Health Canada announced that the regulation will go into effect on August 1. By 2035, the goal is to get Canada’s tobacco use down to less than 5%. Health Canada stated that the new rules “will make it virtually impossible to avoid health warnings” on tobacco products in an announcement on Wednesday.
The health organisation projects that by April 2025, Canadian retailers will only stock tobacco products with the new warning labels printed right on the cigarettes.
Individual cigarettes, little cigars, tubes, and other tobacco products will all have labels on tipping paper, according to Health Canada. Following a 75-day public consultation period that began last year, the action was taken.
Warning labels are already printed on cigarette package covers. Health Canada said it plans to expand on those by printing additional warning labels inside the packages themselves, and introducing a new external warning messages.
In a statement, Canada’s minister of mental health and addictions, Carolyn Bennett, said tobacco use kills around 48,000 Canadians each year. “We are taking action by being the first country in the world to label individual cigarettes with health warning messages,” Ms Bennett said, calling the change a “bold step”.
The Canadian Cancer Society, Canada’s Heart and Stroke Foundation, and the Canadian Lung Association applauded the move, expressing their hope that the measures will deter people, particularly youth, from taking up smoking.
Causes of smoking
Many consider cigarette smoking a risk factor for lung cancer, heart disease, and stroke. Canada has required the printing of warning labels on cigarette packages since 1989, though it was behind the UK, which printed warnings as early as 1971.
The US was the first nation in the world to require health warnings on cigarette packages, passing its Federal Cigarette Labelling and Advertising Act in 1965.
Labels in all three countries have evolved over the years, notably to include sometimes graphic images in addition to text to show the health consequences of smoking.

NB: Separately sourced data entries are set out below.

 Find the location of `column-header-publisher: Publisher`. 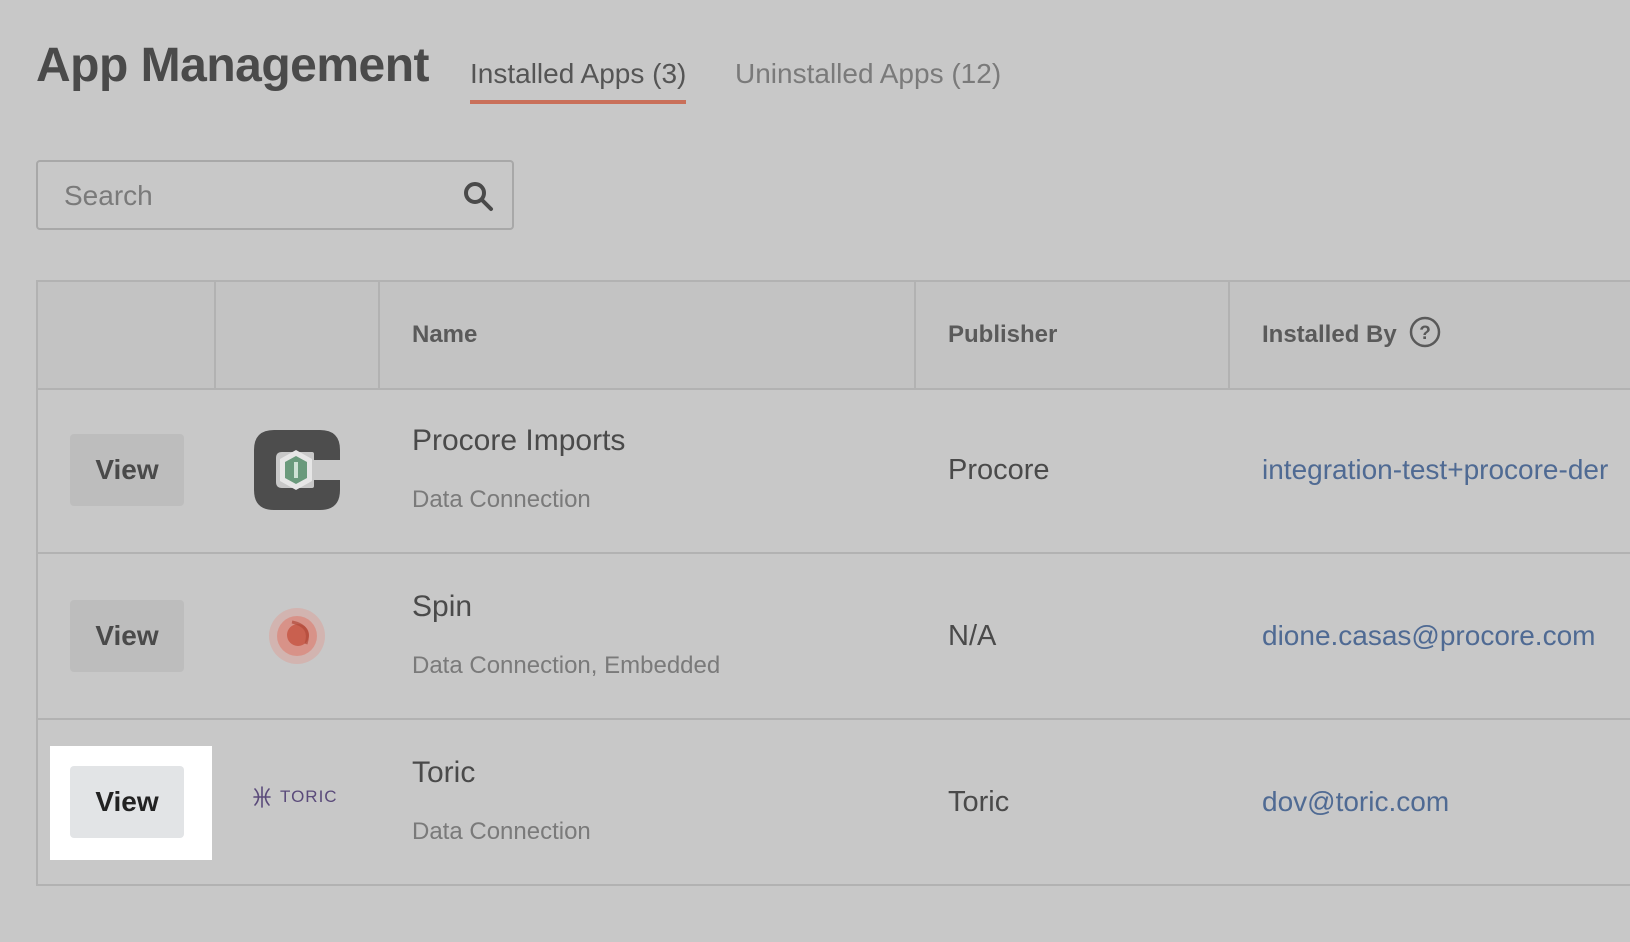

column-header-publisher: Publisher is located at coordinates (1002, 335).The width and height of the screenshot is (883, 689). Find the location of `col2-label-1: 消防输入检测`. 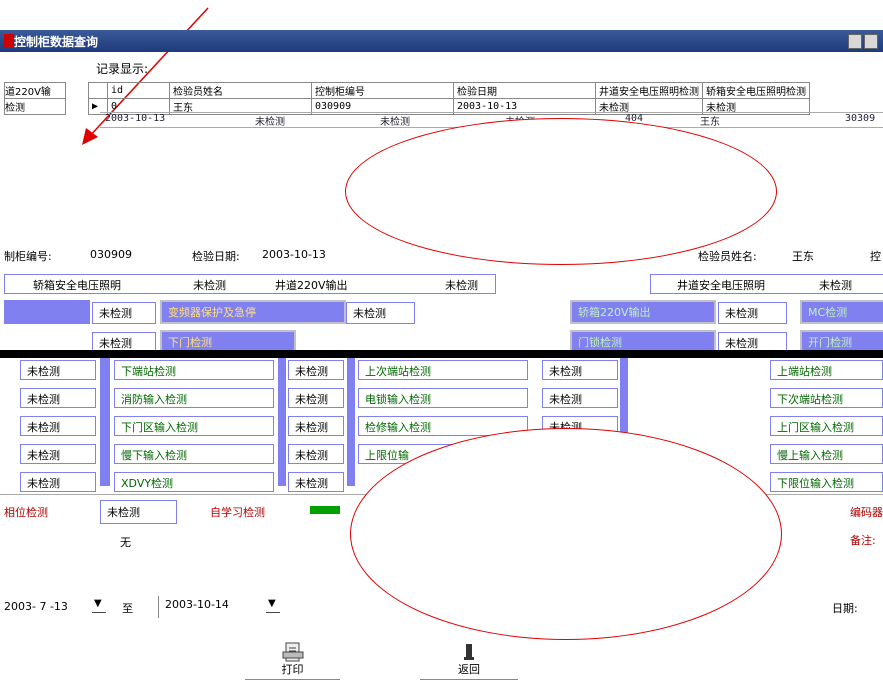

col2-label-1: 消防输入检测 is located at coordinates (194, 398).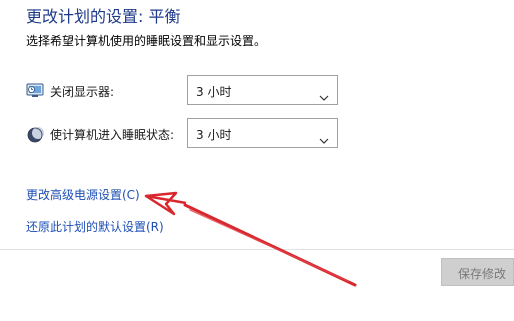  What do you see at coordinates (35, 134) in the screenshot?
I see `moon-icon` at bounding box center [35, 134].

Since the US introduced warning labels, the smoking rate has significantly decreased. Some studies, however, have found that labels are not a deterrent for people who have a high nicotine dependence.
According to data from the Center for Disease Control and Prevention, 42% of US adults were smokers in the mid-1960s. In 2021, that number dropped to a historic low of 11%. However, electronic cigarette use appeared to have risen.
In Canada, the rate of smokers aged 15 years or older is around 10%, according to a national 2021 Tobacco and Nicotine survey. Like the US, the survey revealed vaping rates to be higher at around 17%.